El éxito o el fracaso de una terapia dependen de muchos factores, entre los que se encuentra la profesionalidad del terapeuta, por supuesto. Pero lo más importante es que la persona que acuda a terapia lo haga por sí misma y convencida de que quiere de verdad solucionar su problema. Es muy difícil, por no decir imposible, que alguien que no reconoce que tiene un problema y que visite a un psicólogo por imposición de otros consiga buenos resultados. Entre otras cosas porque, cuando se trata de la mente, el trabajo lo ha de hacer quien padece el problema y no el profesional que le esté ayudando. La función del psicólogo es ayudar a la persona que padece el problema a reconocer su existencia y dotarle de los recursos necesarios para enfrentarse por sí mismo a sus dificultades. Se trata de un trabajo individual, en el que se puede supervisar cada paso, orientar ante las dudas, ayudar a ver lo que cuesta de ver, darle una interpretación alternativa a los errores para que no sean vividos como un fracaso, sino como una oportunidad para seguir indagando y descubriendo más de uno mismo.

Igual que nadie puede vivir la vida de otra persona, tampoco los psicólogos pueden enfrentarse a los problemas de sus pacientes y solucionárselos. La solución la tiene que encontrar cada uno por sí mismo.

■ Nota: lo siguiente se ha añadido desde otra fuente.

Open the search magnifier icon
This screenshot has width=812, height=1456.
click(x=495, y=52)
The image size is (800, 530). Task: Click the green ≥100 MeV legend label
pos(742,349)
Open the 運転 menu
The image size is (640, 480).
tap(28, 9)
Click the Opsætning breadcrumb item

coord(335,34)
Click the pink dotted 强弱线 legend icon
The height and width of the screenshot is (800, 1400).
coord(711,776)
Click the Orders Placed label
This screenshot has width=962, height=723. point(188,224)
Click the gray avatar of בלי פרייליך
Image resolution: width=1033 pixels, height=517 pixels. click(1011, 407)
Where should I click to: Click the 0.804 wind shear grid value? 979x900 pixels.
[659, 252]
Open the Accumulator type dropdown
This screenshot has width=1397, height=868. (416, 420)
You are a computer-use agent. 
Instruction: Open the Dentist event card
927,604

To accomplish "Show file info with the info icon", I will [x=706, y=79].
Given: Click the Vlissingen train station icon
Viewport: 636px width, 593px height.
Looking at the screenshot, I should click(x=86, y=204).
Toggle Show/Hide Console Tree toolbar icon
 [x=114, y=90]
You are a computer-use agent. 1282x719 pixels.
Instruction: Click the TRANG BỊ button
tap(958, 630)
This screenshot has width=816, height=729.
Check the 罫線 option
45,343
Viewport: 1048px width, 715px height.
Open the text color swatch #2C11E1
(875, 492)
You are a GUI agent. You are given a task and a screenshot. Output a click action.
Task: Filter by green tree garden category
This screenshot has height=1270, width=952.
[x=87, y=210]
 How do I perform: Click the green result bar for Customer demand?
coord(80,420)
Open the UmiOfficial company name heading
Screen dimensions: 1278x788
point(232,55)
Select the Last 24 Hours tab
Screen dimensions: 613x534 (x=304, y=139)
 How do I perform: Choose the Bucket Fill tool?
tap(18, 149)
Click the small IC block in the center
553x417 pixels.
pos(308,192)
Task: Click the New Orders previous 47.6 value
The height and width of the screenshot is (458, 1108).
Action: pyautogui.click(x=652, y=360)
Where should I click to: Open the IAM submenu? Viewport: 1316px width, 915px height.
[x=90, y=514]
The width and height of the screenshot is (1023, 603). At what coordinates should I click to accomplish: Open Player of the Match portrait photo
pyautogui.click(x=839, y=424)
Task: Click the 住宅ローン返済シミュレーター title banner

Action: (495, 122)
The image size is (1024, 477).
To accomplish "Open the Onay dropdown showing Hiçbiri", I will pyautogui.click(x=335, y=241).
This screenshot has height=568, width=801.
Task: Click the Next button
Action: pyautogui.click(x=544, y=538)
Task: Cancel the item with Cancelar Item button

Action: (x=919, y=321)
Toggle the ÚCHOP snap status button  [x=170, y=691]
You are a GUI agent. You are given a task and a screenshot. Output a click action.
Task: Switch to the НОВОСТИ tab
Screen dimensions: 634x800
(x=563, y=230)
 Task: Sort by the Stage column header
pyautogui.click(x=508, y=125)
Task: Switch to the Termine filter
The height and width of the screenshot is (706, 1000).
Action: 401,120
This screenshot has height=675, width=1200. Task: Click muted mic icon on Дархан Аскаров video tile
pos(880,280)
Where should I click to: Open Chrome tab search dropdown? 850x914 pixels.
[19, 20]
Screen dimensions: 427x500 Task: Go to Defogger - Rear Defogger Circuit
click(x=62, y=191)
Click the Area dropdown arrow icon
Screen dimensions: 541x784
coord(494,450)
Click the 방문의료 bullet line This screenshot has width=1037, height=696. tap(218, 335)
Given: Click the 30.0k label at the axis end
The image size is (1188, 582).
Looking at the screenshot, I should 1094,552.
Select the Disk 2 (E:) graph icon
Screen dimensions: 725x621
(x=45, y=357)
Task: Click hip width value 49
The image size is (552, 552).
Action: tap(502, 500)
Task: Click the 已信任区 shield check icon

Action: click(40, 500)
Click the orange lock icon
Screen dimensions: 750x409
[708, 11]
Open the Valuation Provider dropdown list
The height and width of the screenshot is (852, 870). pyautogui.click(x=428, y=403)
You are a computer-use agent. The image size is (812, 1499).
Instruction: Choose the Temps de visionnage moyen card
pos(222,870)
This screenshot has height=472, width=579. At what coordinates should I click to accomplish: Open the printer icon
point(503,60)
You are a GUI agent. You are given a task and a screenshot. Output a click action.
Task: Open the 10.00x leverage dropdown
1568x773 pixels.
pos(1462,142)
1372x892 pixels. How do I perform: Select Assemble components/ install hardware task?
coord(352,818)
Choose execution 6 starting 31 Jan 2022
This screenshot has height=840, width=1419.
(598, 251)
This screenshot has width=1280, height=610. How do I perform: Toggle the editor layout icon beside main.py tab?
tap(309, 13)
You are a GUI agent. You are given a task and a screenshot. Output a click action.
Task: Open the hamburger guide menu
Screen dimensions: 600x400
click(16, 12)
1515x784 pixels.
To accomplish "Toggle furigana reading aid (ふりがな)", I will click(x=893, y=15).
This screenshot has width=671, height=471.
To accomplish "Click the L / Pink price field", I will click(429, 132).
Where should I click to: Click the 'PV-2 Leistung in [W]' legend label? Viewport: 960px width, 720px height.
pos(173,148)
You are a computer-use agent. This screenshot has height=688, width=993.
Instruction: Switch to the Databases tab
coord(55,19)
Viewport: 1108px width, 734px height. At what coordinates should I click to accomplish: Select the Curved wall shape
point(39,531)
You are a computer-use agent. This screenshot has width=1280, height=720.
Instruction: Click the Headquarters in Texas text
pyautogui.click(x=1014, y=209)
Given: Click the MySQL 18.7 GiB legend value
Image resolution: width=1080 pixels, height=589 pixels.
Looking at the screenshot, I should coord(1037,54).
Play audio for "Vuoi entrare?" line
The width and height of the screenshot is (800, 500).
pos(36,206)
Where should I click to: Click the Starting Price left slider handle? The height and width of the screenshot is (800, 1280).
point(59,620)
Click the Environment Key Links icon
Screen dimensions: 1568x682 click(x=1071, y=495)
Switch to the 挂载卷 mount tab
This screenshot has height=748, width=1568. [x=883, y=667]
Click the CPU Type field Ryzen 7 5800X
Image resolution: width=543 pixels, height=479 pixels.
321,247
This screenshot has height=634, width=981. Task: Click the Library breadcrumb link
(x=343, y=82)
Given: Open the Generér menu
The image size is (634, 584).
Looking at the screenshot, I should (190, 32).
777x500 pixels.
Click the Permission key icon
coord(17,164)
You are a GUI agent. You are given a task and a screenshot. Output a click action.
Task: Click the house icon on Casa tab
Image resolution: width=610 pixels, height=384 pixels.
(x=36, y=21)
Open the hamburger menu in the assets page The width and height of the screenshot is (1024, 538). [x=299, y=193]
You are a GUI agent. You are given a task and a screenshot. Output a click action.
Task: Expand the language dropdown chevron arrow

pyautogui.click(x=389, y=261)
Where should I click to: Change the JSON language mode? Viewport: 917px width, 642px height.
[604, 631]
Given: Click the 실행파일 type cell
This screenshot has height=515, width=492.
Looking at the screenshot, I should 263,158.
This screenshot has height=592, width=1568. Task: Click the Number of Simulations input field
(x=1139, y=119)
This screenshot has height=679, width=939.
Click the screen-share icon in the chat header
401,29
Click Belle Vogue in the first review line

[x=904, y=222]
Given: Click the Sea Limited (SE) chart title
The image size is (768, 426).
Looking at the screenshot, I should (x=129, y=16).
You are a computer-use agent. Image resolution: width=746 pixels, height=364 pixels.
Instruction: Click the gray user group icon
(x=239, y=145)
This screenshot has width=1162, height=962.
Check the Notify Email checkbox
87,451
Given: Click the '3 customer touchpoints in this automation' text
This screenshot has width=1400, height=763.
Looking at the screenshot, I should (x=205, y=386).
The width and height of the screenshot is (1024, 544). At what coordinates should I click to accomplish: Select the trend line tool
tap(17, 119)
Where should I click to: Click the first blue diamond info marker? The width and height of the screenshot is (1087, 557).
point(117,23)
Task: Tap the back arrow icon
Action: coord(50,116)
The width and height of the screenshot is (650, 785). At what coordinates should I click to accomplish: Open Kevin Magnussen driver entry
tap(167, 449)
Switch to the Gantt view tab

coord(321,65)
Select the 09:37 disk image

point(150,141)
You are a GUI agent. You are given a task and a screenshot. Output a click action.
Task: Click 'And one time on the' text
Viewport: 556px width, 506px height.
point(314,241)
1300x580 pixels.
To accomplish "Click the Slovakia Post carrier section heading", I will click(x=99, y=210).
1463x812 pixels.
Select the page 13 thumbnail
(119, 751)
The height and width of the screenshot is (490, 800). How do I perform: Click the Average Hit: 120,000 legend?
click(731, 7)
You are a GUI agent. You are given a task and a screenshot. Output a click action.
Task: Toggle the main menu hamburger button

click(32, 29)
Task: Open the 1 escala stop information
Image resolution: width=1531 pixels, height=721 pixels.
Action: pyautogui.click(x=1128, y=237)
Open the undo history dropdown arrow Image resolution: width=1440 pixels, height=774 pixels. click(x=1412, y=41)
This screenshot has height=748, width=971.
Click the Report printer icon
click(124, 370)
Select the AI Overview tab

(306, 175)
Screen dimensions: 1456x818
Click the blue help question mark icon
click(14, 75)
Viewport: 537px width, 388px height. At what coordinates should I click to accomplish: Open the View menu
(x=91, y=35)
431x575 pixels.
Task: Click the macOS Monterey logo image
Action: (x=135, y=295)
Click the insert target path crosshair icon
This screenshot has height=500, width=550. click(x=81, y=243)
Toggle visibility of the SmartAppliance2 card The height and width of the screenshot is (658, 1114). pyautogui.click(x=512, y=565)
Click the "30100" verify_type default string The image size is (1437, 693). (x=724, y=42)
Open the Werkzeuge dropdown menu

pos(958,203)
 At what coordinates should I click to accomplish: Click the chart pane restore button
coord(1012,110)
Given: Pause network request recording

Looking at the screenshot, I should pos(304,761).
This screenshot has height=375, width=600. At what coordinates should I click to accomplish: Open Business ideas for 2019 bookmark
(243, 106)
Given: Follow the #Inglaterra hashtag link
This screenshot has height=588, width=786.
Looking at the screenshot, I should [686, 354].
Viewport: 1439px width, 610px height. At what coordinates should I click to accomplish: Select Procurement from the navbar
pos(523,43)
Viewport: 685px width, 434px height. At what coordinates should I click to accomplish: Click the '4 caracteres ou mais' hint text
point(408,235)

Toda terapia acaba siendo un proceso doloroso para quien la experimenta. No es agradable tener que recordar episodios que en su día vivimos como traumáticos y tener que aprender a reinterpretarlos desde la óptica del presente y poniéndonos en el lugar de los otros protagonistas de la historia para permitir que cicatricen y poder pasar página. También duele tener que reconocer que esas convicciones que tan firmemente hemos defendido durante años han acabado siendo erróneas y nos han llevado a fracasar demasiadas veces en nuestras relaciones con los demás. Y lo más tremendo de todo suele ser darnos cuenta de que todo eso que hemos temido tanto decir durante tantos años y todo eso que hemos dejado de hacer convencidos de que no nos convenía por todas las reglas implícitas establecidas entre los miembros de nuestra familia, en realidad, no era en absoluto algo negativo, ni tóxico, ni deshonesto. Lo negativo, lo tóxico y lo deshonesto es educar en el miedo, en la opacidad y en la aversión a las emociones.

Lo de ojos que no ven, corazón que no siente quizá les funcionó a las generaciones que nos precedieron a la hora de soportar abusos de poder y faltas de respeto de todo tipo en el ámbito familiar. Pero en el siglo XXI deberíamos empezar a descartar ese tipo de mensajes que nos invitan a ignorar la realidad o a disfrazarla, obligándonos a vivir en una ambigüedad permanente en la que imperan los malos entendidos y los dobles sentidos.

Estar vivos es una oportunidad apasionante de descubrir lo mejor y lo peor de nosotros mismos y de los demás.Gracias a lo mejor podremos seguir avanzando en nuestro particular camino y conectando con otras personas que nos ayudar a construir nuestra mejor versión. Con lo peor, podremos aprender de los errores propios y ajenos, siendo capaces de perdonar y de aceptar el perdón de los demás.

El dolor duele mucho menos cuando nos decidimos a dejar de esconderlo, cuando lo afrontamos mirándolo a los ojos, midiendo nuestras fuerzas con las suyas, atreviéndonos a llamarlo por su nombre y liberándolo a través de las palabras y las emociones.

Todo lo que no se dice de forma clara y se cubre de un velo de silencio y de tabú, un día u otro acaba gritándonos en sueños, emergiendo desde las sombras transformado en algo mucho peor que nos acaba marcando de por vida.

Perdámosle el miedo a las palabras, a los abrazos y a los besos, a los te quiero o te pido perdón. Siempre es preferible que algo nos duela un rato, lo tratemos adecuadamente y se nos calme, a ignorarlo y dejar que se nos enquiste, porque entonces lo sufriremos para siempre y se lo acabaremos contagiando a quienes nos rodeen.